5 sequential checks, no torch import at module level: 1. Python version ≥ 3.10 2. PyTorch presence (via importlib.util.find_spec) 3. CUDA availability (torch.cuda.is_available()) 4. VRAM (WARN if < 4 GB, OK if ≥ 4 GB) 5. Colab session detection (env var or google.colab import)

Returns DiagnosticReport(checks, verdict="GO"|"NO-GO", elapsed_seconds). Prints formatted table to stdout. Target: < 15 s on Colab T4.

utils/visualization.pyrender_triptych()

3-panel matplotlib figure (Imagination | Real | Difference) saved as GIF via Pillow. All dims plotted as line series. Output: absolute path to saved file. From-scratch baseline constant: 72 hours (7-DOF arm, Colab T4).


Data Flow

User data (list[dict])
    │
    ▼ TrajectoryBatch.from_list() / TrajectoryBuffer.to_batch()
TrajectoryBatch
    │
    ▼ DreamerV3Adapter._apply_invariants()
filtered TrajectoryBatch (hard-mode violations removed)
    │
    ▼ DreamerV3Adapter.fit()
AdaptationRun + checkpoint files (.safetensors)
    │
    ├── compliance_report() → ComplianceReport → summary/plot/export
    │
    └── visualize() → triptych GIF
            │
            └── export() → artifact bundle (GIF + YAML + summary.txt)

Testing Strategy

Suite Location Description
Unit — core tests/unit/core/ exceptions, spaces, types, validation
Unit — adapters tests/unit/adapters/ DreamerV3 CPU + GPU
Unit — utils tests/unit/utils/ diagnostics, visualization
Integration tests/integration/ API stability, CI config, docs infra, docstring completeness, GitHub templates, lab guide, README, toolchain compliance, domain scientist notebook
Performance tests/perf/ NFR benchmarks vs baseline JSON

Markers: gpu — excludes from CPU CI job. Run with pytest -m "not gpu" for CPU-only.

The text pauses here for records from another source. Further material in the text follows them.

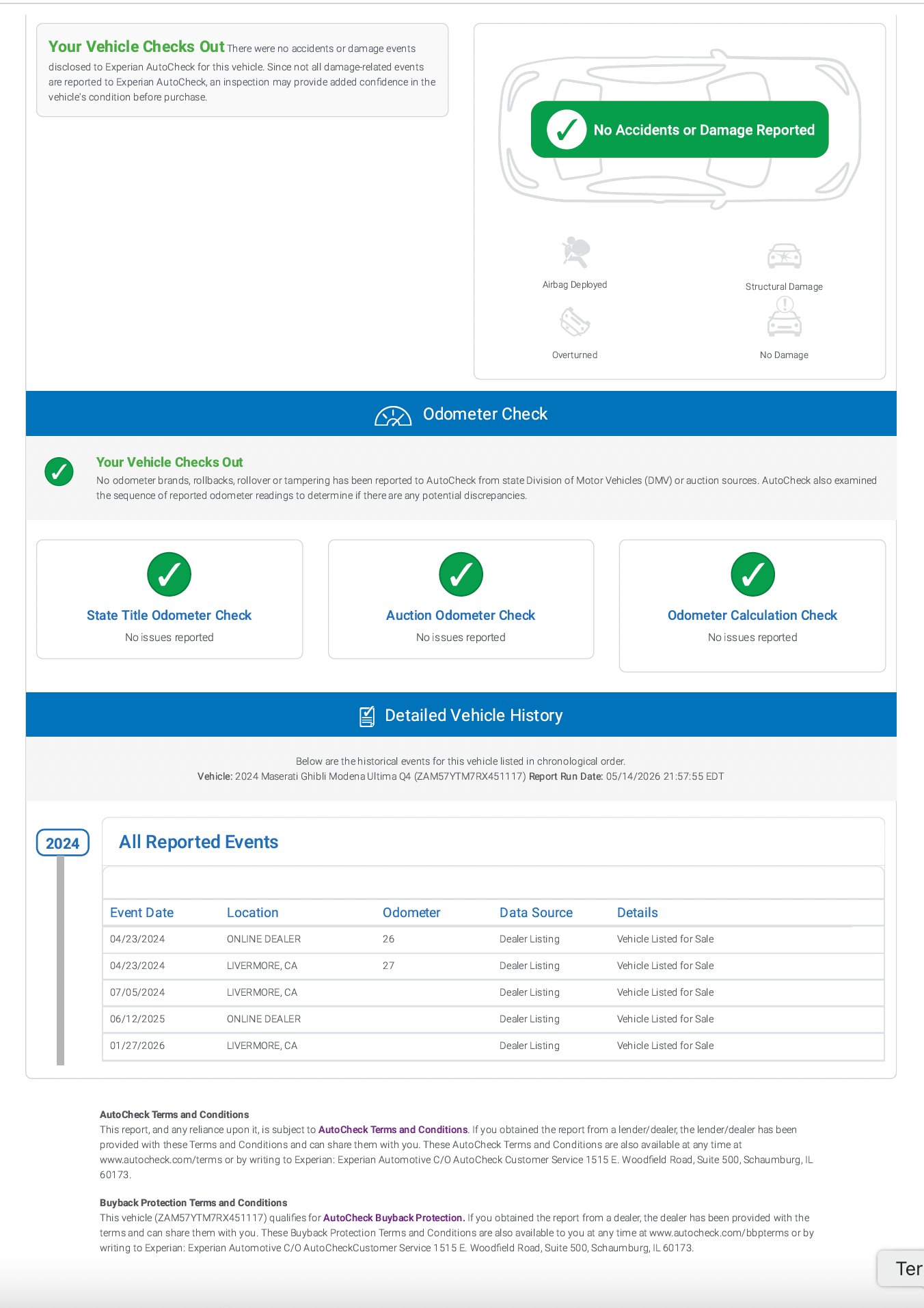Screen dimensions: 924x1308
Task: Click the Airbag Deployed icon
Action: coord(575,252)
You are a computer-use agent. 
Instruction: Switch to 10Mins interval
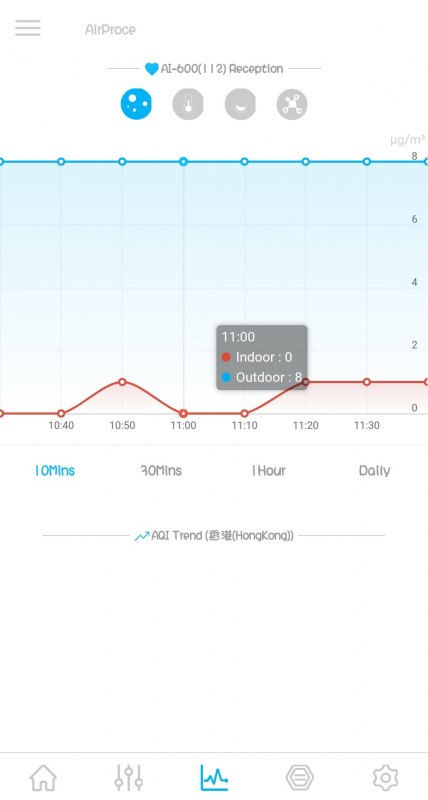[x=55, y=470]
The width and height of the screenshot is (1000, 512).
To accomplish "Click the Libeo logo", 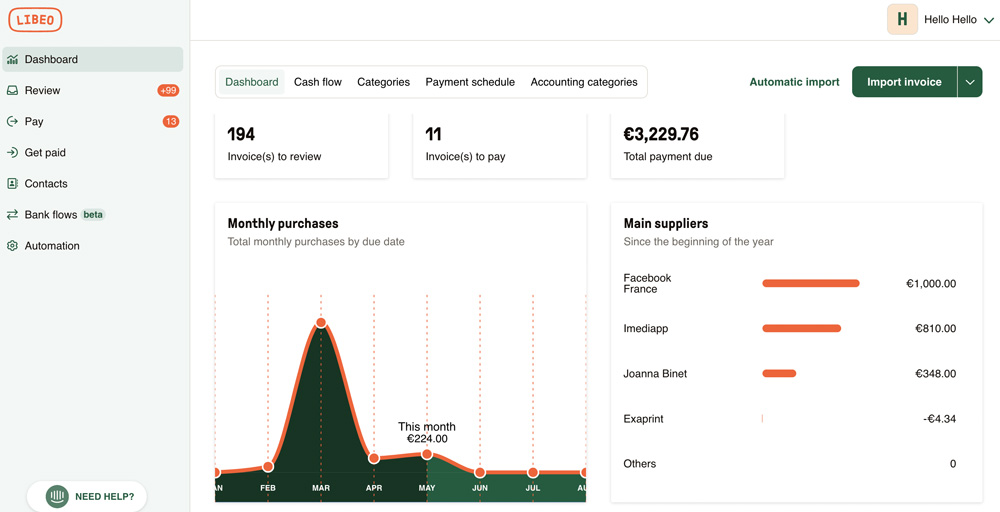I will pos(35,20).
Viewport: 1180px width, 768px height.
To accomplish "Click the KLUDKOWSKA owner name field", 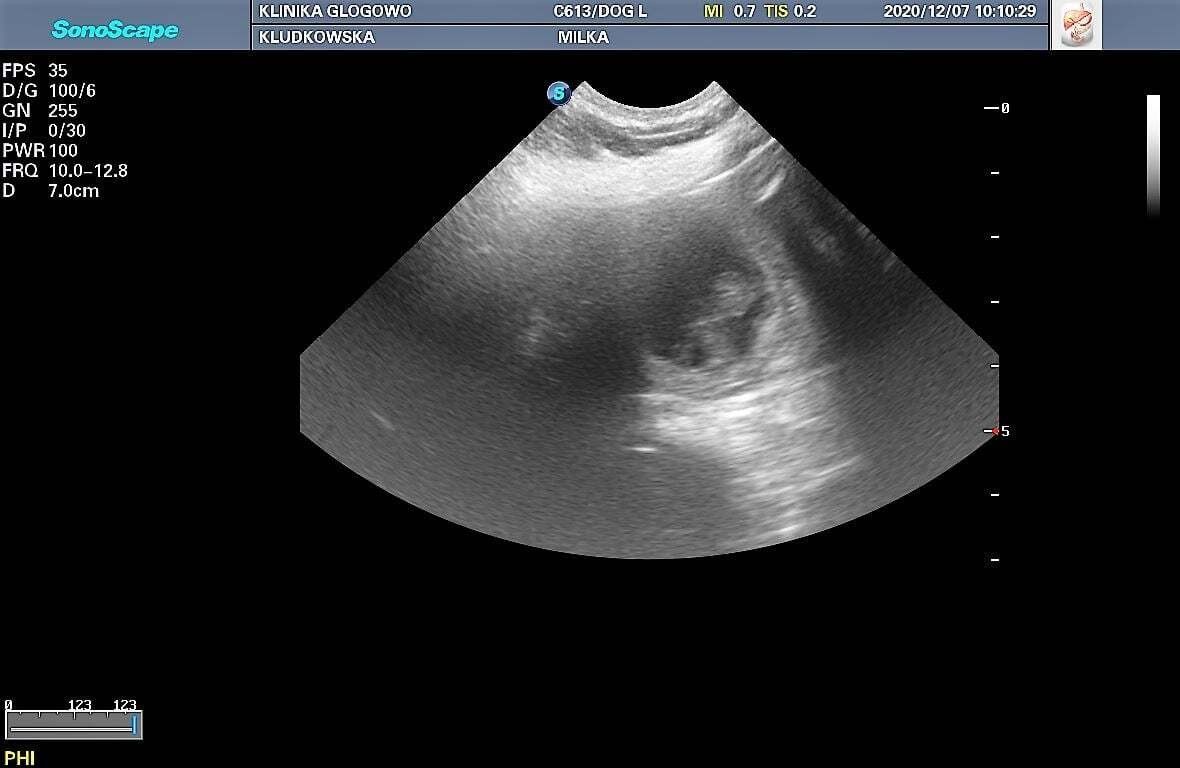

Fixture: synthetic_trajectories (conftest.py) — 1000 NumPy-only trajectories (7-dim obs, 3-dim action), seed 42.


CI/CD Pipeline

push/PR to main ──► test-cpu job
                    ├── ruff check src/
                    ├── mypy --strict src/physlink/core/
                    └── pytest -m "not gpu" tests/ -v

push/PR to main ──► docs job
                    └── mkdocs build --strict

push tag v* ──────► test-cpu → test-gpu (self-hosted T4)
                    ├── pytest -m "gpu" tests/ -v
                    └── pytest-benchmark --compare vs baseline (fail if >10% regression)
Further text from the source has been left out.